(Pixel coordinate grounding data)
---------------

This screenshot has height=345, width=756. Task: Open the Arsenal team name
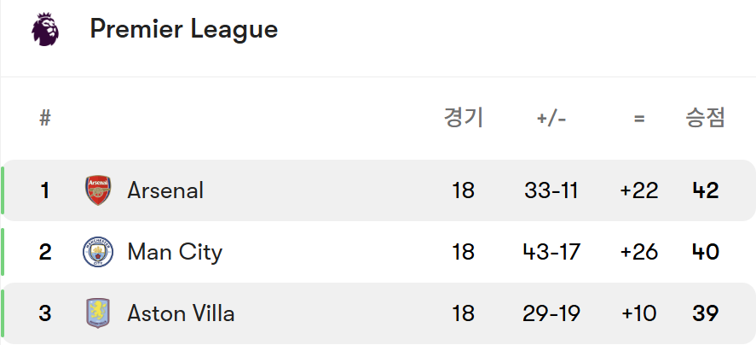point(164,190)
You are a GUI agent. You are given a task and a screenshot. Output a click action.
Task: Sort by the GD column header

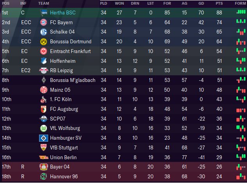(x=201, y=3)
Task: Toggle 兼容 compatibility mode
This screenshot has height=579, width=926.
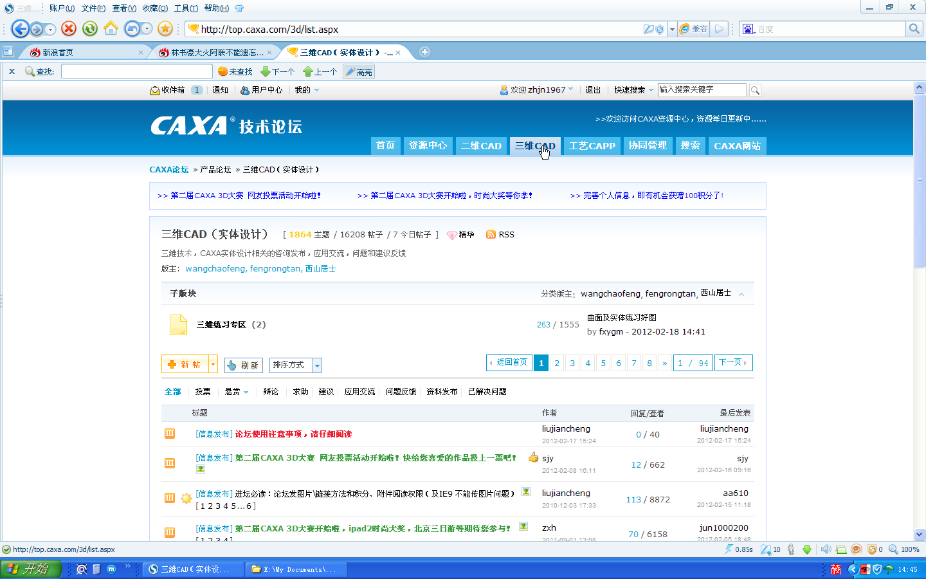Action: (x=694, y=29)
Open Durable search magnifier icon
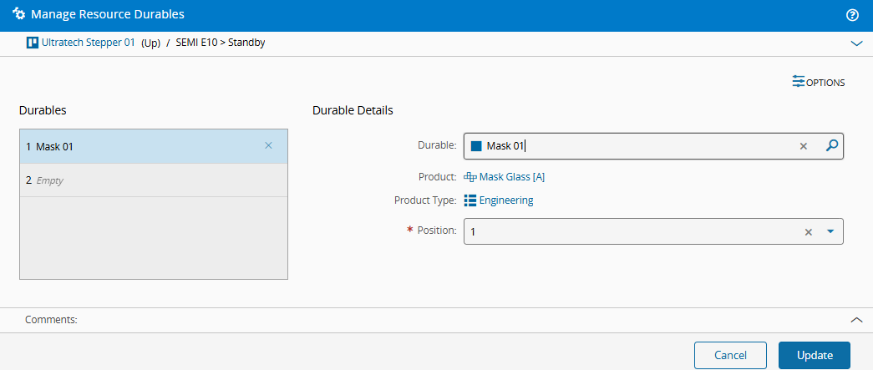Image resolution: width=873 pixels, height=370 pixels. (x=832, y=146)
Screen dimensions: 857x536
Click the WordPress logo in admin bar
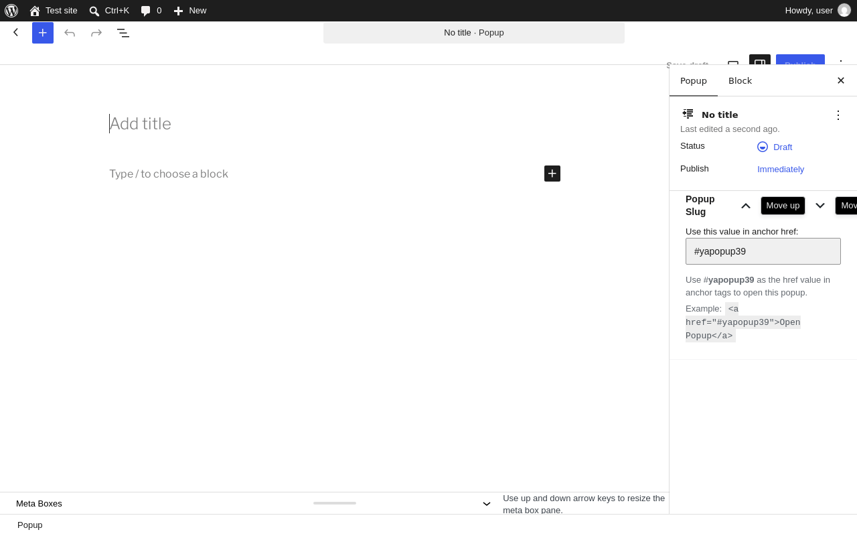(11, 11)
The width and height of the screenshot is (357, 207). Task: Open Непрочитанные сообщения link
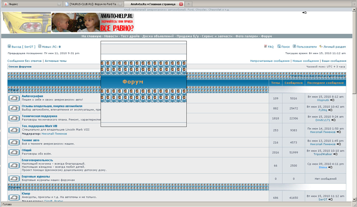point(270,61)
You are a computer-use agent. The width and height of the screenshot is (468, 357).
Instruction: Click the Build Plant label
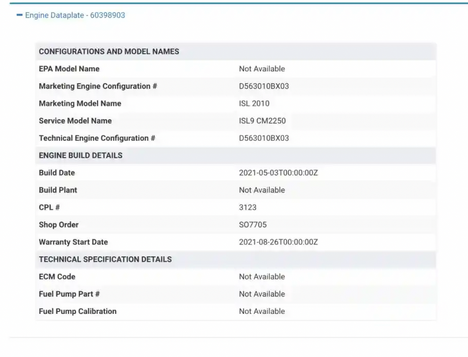[x=58, y=190]
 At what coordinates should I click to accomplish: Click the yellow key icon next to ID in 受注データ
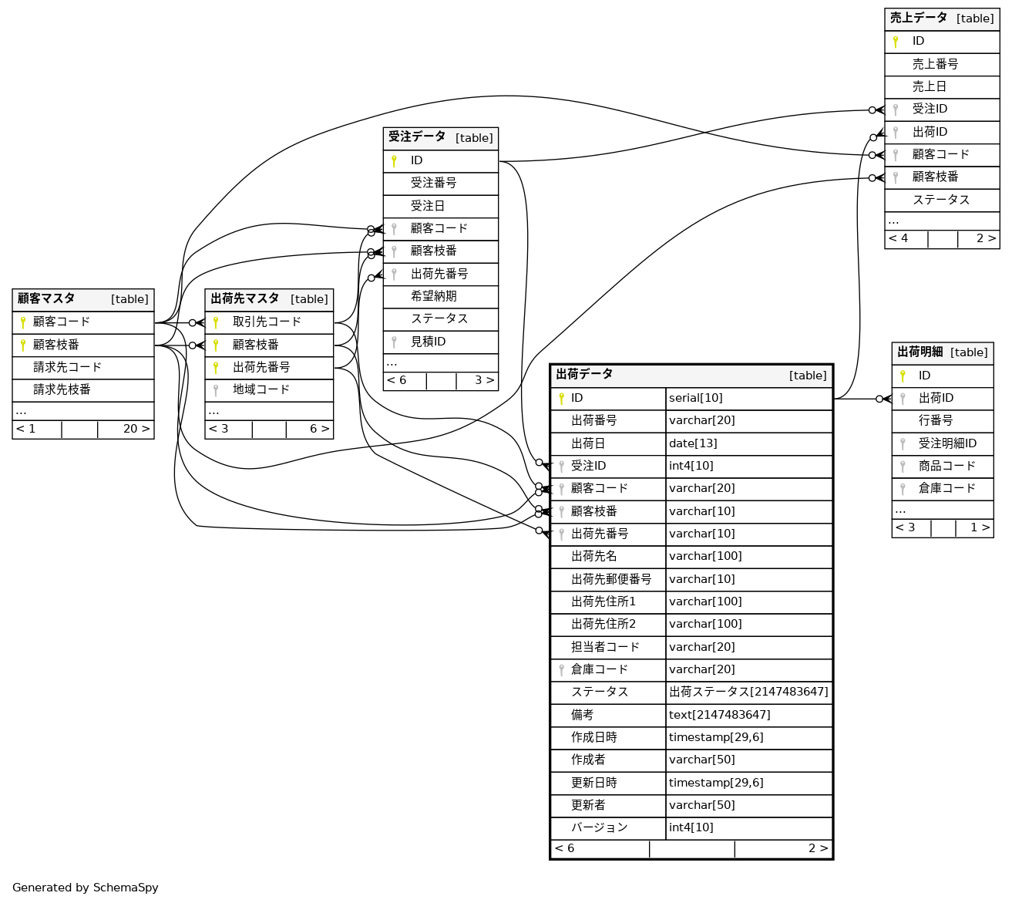pyautogui.click(x=394, y=161)
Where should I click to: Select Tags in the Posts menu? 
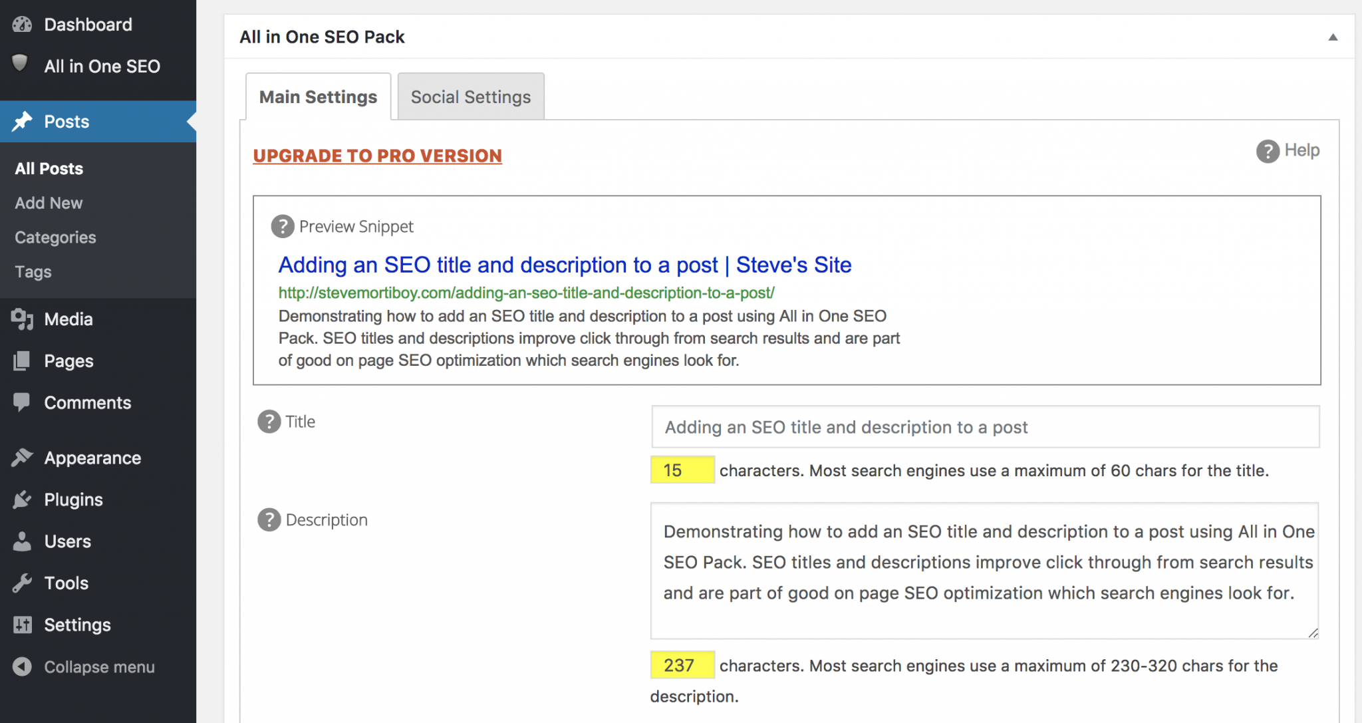coord(32,271)
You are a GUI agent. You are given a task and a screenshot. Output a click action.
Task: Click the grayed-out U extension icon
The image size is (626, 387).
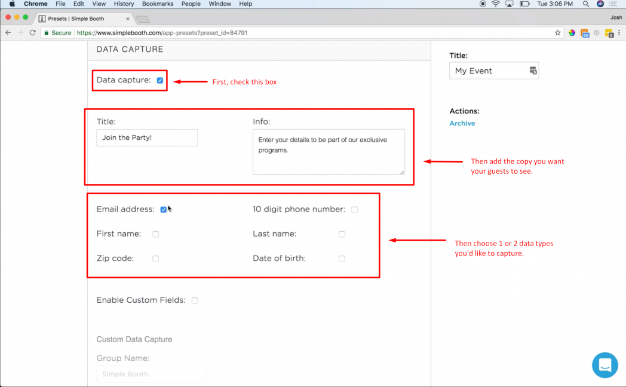click(x=597, y=33)
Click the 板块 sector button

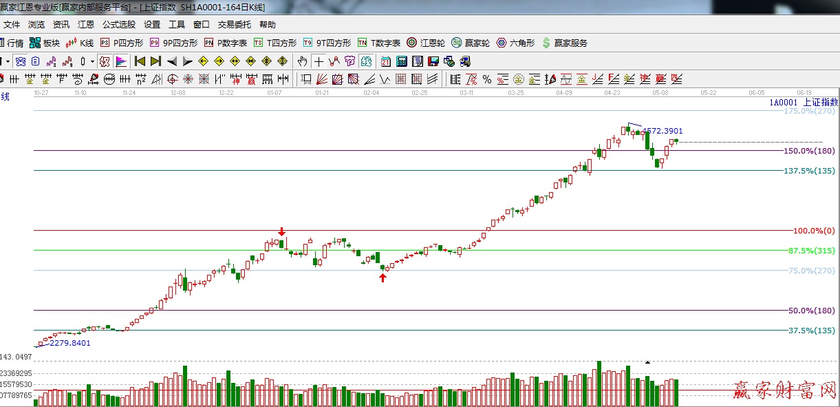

---------------

# [PROMPT]
Could you retype every record exactly, leaving the pictures out?

# [SOLVED PROBLEM]
This screenshot has height=345, width=756. Task: Open the Arsenal team name
point(164,190)
You are a GUI agent. You are given a task and a screenshot. Output a click action.
Task: Sort by the GD column header

(x=201, y=3)
Task: Toggle 兼容 compatibility mode
This screenshot has height=579, width=926.
Action: (x=694, y=29)
Open Durable search magnifier icon
Image resolution: width=873 pixels, height=370 pixels. (x=832, y=146)
Screen dimensions: 857x536
Click the WordPress logo in admin bar
(11, 11)
The width and height of the screenshot is (357, 207). Task: Open Непрочитанные сообщения link
point(270,61)
You are a computer-use agent. The width and height of the screenshot is (468, 357).
Instruction: Click the Build Plant label
[x=58, y=190]
 At what coordinates should I click to accomplish: Click the yellow key icon next to ID in 受注データ
pyautogui.click(x=394, y=161)
Where should I click to: Select Tags in the Posts menu? 
coord(32,271)
You are a GUI agent. You are given a task and a screenshot. Output a click action.
Task: Click the grayed-out U extension icon
The image size is (626, 387).
click(x=597, y=33)
Click the 板块 sector button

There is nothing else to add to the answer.